20. And he confessed, and denied not; he confessed, I say, I am not the Christ.  
21. They then asked him, What art thou then? Art thou Elijah? And he said, I am not. Art thou a Prophet? And he answered, No.  
22. They said therefore to him, Who art thou, that we may give an answer to those who sent us? What sayest thou of thyself?  
23. He saith, I am the voice of him who crieth in the wilderness, Prepare the way of the Lord, as said the prophet Isaiah. 

19. And this is the testimony. Hitherto the Evangelist has related the preaching of John about Christ; he now comes down to a more illustrious testimony, which was delivered to the ambassadors of the Priests, that they might convey it to Jerusalem. He says, therefore, that John openly confessed for what purpose he was sent by God. The first inquiry here is, for what purpose the Priests put questions to him. It is generally believed that, out of hatred to Christ, they gave to John an honor which did not belong to him; but this could not be the reason, for Christ was not yet known to them. Others say that they were better pleased with John, because he was of the lineage and order of the priesthood; but neither do I think that this is probable; for since they expected from Christ all prosperity, why did they voluntarily contrive a false Christ? I think, therefore, that there was another reason that induced them. It was now a long time since they had the Prophets; John came suddenly and contrary to expectation; and the minds of all were aroused to expect the Messiah. Besides, all entertained the belief that the coining of the Messiah was at hand. 

That they may not appear to be careless about their duty, if they neglect or disguise a matter of so great importance, they ask John, Who art thou? At first, therefore, they did not act from malice, but, on the contrary, actuated by the desire of redemption, they wish to know if John be the Christ, because he begins to change the order which had been customary in the Church. And yet I do not deny that ambition, and a wish to retain their authority, had some influence over them; but nothing certainly was farther from their intention than to transfer the honor of Christ to another. Nor is their conduct in this matter inconsistent with the office which they sustain; for since they held the government of the Church of God, it was their duty to take care that no one rashly obtruded himself, that no founder of a new sect should arise, that the unity of faith should not be broken in the Church, and that none should introduce new and foreign ceremonies. It is evident, therefore, that a report about John was widely spread and aroused the minds of all; and this was arranged by the wonderful Providence of God, that this testimony might be more strikingly complete. 
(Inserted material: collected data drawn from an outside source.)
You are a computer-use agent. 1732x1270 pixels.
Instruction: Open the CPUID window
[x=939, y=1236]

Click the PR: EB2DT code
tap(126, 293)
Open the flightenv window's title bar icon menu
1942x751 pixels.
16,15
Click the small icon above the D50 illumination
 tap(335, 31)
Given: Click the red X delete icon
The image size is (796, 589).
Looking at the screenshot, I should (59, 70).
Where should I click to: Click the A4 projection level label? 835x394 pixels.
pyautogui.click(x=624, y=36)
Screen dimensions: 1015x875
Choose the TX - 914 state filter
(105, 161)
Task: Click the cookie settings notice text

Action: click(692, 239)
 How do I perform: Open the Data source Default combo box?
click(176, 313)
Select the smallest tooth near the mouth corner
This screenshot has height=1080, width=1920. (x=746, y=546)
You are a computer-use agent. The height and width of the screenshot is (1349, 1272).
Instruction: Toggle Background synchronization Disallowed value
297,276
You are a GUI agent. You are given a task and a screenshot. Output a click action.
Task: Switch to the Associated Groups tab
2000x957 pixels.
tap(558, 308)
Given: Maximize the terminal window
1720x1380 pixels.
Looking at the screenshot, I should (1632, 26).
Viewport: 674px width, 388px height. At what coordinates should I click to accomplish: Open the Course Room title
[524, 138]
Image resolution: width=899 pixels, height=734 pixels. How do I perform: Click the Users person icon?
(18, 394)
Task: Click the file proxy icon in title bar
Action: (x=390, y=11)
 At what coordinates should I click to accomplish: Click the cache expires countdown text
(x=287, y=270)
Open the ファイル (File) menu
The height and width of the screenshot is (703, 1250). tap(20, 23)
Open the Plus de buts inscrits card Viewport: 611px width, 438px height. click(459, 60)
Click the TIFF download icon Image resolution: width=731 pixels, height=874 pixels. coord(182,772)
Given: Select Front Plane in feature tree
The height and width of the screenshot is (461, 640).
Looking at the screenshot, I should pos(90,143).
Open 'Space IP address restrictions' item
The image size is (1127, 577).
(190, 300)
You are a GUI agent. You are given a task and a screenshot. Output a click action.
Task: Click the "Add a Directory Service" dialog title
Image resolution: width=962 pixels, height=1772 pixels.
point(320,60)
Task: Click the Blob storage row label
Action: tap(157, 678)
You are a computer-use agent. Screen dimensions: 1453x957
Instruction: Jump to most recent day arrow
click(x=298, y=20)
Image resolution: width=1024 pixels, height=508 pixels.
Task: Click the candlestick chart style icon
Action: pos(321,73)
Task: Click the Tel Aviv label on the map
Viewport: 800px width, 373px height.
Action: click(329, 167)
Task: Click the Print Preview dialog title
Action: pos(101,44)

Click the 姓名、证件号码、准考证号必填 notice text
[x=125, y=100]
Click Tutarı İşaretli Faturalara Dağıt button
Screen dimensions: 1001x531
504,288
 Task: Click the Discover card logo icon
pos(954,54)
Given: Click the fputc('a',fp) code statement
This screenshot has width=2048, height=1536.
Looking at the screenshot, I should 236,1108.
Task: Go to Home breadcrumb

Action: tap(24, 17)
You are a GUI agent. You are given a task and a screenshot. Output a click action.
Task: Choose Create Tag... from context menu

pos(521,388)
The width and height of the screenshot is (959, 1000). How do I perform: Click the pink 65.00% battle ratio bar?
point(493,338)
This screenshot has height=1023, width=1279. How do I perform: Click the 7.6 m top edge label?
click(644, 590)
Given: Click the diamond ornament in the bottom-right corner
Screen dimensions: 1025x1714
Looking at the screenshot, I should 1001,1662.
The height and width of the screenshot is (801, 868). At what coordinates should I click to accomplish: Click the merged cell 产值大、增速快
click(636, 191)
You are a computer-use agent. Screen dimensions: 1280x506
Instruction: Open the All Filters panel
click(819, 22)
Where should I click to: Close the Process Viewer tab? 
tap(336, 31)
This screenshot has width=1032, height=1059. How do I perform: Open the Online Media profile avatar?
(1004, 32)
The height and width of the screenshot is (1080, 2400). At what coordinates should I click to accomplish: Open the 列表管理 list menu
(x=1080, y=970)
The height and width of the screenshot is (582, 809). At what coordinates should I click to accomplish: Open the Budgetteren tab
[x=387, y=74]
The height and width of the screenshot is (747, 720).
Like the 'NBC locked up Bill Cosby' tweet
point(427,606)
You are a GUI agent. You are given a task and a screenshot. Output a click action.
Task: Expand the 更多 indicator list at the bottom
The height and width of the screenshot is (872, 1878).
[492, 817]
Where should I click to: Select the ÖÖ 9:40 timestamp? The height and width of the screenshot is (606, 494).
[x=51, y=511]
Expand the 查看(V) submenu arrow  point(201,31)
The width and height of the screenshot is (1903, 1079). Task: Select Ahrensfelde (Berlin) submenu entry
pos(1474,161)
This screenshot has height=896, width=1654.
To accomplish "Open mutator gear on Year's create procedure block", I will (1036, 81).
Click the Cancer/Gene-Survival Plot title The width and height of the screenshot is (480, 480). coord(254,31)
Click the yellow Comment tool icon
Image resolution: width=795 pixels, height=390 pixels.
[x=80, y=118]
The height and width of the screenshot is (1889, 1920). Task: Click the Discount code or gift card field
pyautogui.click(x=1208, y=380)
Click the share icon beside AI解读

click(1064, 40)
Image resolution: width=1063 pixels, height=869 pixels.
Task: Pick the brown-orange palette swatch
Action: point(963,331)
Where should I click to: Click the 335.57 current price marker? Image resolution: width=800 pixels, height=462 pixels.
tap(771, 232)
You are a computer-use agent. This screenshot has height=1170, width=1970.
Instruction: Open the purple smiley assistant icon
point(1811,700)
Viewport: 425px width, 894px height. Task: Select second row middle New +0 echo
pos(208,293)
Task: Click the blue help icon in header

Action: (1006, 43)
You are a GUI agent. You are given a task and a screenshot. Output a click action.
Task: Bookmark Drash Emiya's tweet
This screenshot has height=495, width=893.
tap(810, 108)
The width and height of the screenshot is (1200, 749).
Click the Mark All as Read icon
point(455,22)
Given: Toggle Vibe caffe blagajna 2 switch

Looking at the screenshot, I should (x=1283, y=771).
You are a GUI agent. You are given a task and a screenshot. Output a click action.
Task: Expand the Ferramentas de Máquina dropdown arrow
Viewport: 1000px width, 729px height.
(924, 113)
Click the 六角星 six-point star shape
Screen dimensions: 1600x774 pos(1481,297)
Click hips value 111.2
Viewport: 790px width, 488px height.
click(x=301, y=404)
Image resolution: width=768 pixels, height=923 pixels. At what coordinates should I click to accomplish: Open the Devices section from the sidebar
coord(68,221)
20. And he confessed, and denied not. That is, he confessed openly, and without any ambiguity or hypocrisy. The word confess, in the first instance, means generally, that he stated the fact as it really was. In the second instance, it is repeated in order to express the form of the confession. He replied expressly, that he was not the Christ. 

21. Art thou Elijah? Why do they name Elijah rather than Moses? It was because they learned from the prediction of Malachi 4:2, 5, that when the Messiah, the Sun of Righteousness, should arise, Elijah would be the morning star to announce his approach. But the question is founded on a false opinion which they had long held; for, holding the opinion that the soul of a man departs out of one body into another, when the Prophet Malachi announced that Elijah would be sent, they imagined that the same Elijah, who lived under the reign of king Ahab, (1 Kings 17:1,) was to come. It is therefore a just and true reply which John makes, that he is not Elijah; for he speaks according to the opinion which they attached to the words; but Christ, giving the true interpretation of the Prophet, affirms that John is Elijah, (Matthew 11:14; Mark 9:13.) 

Art thou a Prophet? Erasmus gives an inaccurate explanation of these words by limiting them to Christ; for the addition of the article (oJ profh>thv, the prophet) carries no emphasis in this passage; and the messengers afterwards declare plainly enough, that they meant a different prophet from Christ; for they sum up the whole: by saying, (verse 25,) if thou art neither the Christ, nor Elijah, nor a Prophet. Thus we see that they intended to point out different persons. Others think that they inquired if he was one of the ancient prophets; but neither do I approve of that exposition. Rather do they by this term point out the office of John, and ask if God had appointed him to be a prophet. When he replies, I am not, he does not for the sake of modesty tell a lie, but honestly and sincerely detaches himself from the company of the prophets. And yet this reply is not inconsistent with the honorable attestation which Christ gives him. Christ bestows on John the designation of prophet, and even adds that he is more than a prophet, (Matthew 11:9;) but by these words he does nothing more than demand credit and authority for his doctrine, and at the same time describes, in lofty terms, the excellence of the office which had been conferred on him. But in this passage John has a different object in view, which is, to show that he has no special message, as was usually the case with the prophets, but that he was merely appointed to be the herald of Christ. 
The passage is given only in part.